No-one likes it if they are providing services that they can get a certain amount of money for and that amount is cut. I understand why the ophthalmologists do not like that; it is their income. But, ultimately, as the health minister, I have to make decisions on the best use of taxpayers’ money, and that needs to be targeted towards to delivering the best health services to people. I am not going to be in a position where the government and the taxpayer keep being asked to put new drugs, new technologies and new procedures into the healthcare budget and are never able to reap any benefit for savings that should be able to be recouped by the taxpayer.

Let me also tell you that we do understand, as I say, the rural and regional impact of this. It is why we have provided more than $800,000 for additional ophthalmology services through the medical specialist outreach program. You would be aware, I am sure, in your electorate of Maranoa that there are ophthalmologists who visit your electorate as a result of that. We have just made a commitment to add another $58.3 million to improve access to eye and ear health for Indigenous Australians, so in some of the communities, where there is fear that they might be affected by this, they will actually get extra services through a more direct funding process.

One of the challenges for us is that the Medicare schedule is a blunt instrument for differentiating between those ophthalmologists who might make quite a lot of money in their metropolitan practices and then cross-subsidise, effectively, by going to regional areas where they simply bulk-bill, as the member for Maranoa suggested in his question, and the vast majority of ophthalmologists who are not doing that. The taxpayer is still paying the extra amount for a procedure which is no longer as time consuming, although, in many cases, it can still be complex.

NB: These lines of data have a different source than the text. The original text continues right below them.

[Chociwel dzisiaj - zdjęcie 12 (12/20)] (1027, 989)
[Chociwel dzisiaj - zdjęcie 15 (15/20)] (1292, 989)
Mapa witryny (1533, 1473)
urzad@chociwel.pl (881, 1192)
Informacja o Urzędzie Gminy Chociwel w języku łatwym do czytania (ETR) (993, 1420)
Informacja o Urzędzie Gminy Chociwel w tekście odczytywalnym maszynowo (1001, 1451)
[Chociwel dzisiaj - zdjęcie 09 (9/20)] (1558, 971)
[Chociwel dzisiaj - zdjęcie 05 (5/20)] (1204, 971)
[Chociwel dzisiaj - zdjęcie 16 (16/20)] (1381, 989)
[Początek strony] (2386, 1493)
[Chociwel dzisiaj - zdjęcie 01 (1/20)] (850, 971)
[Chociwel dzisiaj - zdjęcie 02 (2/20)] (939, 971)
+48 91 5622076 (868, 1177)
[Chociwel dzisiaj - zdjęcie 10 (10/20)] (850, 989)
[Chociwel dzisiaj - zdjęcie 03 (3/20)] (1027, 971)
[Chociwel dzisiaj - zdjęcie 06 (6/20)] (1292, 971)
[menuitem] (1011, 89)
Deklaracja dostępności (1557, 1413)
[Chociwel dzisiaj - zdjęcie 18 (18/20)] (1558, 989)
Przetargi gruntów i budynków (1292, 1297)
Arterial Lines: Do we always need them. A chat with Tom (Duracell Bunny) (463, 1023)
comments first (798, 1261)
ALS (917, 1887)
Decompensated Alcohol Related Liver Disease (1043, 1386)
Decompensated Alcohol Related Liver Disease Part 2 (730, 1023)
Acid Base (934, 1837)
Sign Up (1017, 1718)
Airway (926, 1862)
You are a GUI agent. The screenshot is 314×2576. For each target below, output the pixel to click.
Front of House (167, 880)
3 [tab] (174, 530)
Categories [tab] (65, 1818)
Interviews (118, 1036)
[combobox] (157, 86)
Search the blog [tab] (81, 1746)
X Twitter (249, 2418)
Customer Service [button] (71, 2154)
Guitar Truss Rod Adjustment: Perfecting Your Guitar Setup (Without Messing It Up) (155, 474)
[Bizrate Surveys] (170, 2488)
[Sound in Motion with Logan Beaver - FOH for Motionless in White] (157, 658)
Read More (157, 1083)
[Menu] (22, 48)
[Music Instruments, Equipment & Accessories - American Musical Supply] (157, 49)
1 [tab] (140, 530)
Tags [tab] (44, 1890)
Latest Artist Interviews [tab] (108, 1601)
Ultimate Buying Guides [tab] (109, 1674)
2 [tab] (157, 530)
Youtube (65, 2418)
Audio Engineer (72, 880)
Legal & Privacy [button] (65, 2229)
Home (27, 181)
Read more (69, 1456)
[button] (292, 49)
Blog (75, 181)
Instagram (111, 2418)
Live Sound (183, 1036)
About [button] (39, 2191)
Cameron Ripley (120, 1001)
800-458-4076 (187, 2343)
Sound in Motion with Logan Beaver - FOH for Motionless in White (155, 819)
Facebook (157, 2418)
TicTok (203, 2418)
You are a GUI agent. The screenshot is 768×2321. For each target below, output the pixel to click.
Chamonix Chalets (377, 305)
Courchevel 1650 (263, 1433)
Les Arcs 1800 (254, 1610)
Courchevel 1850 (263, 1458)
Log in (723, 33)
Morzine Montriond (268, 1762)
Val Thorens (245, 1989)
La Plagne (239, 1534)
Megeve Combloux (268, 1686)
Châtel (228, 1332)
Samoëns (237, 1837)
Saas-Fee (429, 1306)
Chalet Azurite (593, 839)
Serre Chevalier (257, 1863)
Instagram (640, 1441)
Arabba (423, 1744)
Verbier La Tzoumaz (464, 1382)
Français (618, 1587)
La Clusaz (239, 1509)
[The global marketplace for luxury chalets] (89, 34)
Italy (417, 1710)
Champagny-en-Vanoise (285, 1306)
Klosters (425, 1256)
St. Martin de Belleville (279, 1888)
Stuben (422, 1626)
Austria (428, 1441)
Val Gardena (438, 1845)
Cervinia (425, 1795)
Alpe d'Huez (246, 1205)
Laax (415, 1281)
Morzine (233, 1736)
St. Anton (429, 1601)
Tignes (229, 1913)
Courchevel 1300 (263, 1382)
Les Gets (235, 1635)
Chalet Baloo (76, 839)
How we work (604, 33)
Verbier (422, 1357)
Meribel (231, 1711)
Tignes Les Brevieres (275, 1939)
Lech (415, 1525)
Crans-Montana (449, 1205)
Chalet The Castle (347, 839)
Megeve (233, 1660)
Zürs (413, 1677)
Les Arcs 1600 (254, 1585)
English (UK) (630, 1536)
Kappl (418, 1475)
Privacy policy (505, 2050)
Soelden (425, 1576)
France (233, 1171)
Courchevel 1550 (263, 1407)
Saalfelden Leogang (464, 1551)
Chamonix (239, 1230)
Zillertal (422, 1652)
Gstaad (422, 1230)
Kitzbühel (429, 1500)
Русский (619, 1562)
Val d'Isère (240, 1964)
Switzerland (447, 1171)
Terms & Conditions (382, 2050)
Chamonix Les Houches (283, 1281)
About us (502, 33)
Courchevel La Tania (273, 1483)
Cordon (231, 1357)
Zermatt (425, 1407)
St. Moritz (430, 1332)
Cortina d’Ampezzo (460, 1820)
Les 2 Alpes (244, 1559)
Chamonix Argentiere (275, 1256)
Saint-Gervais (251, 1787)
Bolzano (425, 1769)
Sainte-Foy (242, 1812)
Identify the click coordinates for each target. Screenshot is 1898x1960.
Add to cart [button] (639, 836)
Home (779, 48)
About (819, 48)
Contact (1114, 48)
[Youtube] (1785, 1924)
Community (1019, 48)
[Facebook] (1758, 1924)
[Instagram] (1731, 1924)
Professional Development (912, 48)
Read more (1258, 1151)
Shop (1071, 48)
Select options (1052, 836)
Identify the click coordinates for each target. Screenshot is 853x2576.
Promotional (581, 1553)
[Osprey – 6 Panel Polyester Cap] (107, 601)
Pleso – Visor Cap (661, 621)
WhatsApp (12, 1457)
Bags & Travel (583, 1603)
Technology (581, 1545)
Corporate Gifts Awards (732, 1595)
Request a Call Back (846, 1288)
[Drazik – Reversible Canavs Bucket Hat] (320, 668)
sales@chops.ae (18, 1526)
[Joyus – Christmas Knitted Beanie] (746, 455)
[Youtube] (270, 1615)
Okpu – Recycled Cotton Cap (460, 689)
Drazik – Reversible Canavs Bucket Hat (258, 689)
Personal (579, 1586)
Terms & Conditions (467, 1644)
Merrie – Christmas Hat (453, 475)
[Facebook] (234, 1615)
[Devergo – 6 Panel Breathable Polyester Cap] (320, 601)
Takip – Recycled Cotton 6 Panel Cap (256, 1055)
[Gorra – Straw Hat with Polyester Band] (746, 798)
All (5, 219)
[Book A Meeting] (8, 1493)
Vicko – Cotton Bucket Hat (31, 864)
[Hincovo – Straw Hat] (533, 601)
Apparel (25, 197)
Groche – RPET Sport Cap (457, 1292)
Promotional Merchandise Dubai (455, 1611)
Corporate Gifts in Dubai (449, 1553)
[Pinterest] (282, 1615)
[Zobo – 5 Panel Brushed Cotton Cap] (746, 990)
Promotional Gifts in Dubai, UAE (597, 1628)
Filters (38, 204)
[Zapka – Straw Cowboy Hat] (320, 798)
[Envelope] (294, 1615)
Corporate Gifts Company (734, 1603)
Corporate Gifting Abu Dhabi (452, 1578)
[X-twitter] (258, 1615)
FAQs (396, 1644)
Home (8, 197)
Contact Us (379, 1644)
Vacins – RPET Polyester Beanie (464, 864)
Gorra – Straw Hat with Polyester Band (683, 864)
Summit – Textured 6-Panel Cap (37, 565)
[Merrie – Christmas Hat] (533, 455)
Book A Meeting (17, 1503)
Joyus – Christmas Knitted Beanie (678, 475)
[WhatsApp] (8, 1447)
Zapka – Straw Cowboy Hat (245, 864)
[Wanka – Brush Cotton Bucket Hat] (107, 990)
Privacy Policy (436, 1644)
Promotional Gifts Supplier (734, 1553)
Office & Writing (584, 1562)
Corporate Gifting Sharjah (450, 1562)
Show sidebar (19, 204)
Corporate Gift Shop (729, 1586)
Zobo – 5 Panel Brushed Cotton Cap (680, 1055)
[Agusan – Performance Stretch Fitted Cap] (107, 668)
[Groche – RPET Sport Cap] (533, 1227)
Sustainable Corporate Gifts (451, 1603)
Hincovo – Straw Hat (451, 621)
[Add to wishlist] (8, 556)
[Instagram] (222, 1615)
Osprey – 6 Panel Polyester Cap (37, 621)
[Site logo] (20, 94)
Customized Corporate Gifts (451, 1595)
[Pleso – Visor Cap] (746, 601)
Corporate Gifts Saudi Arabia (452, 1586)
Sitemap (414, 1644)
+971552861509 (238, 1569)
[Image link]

What I can undertake to do, and I have said this publicly, is continue discussions with the ophthalmologists and with members as to whether there is a different way to ensure that those services being provided in rural and remote communities are maintained and properly supported. I am also happy to work with the ophthalmologists who have suggested that looking at a complex item for those procedures that are more difficult than the standard cataract procedure might also be a better way to balance things. I am not ashamed of trying to protect the taxpayers’ interest because it will allow us to invest in new technologies and new medicines as they become available, and that is something we need to be able to get our medical community to understand we have to keep doing over time.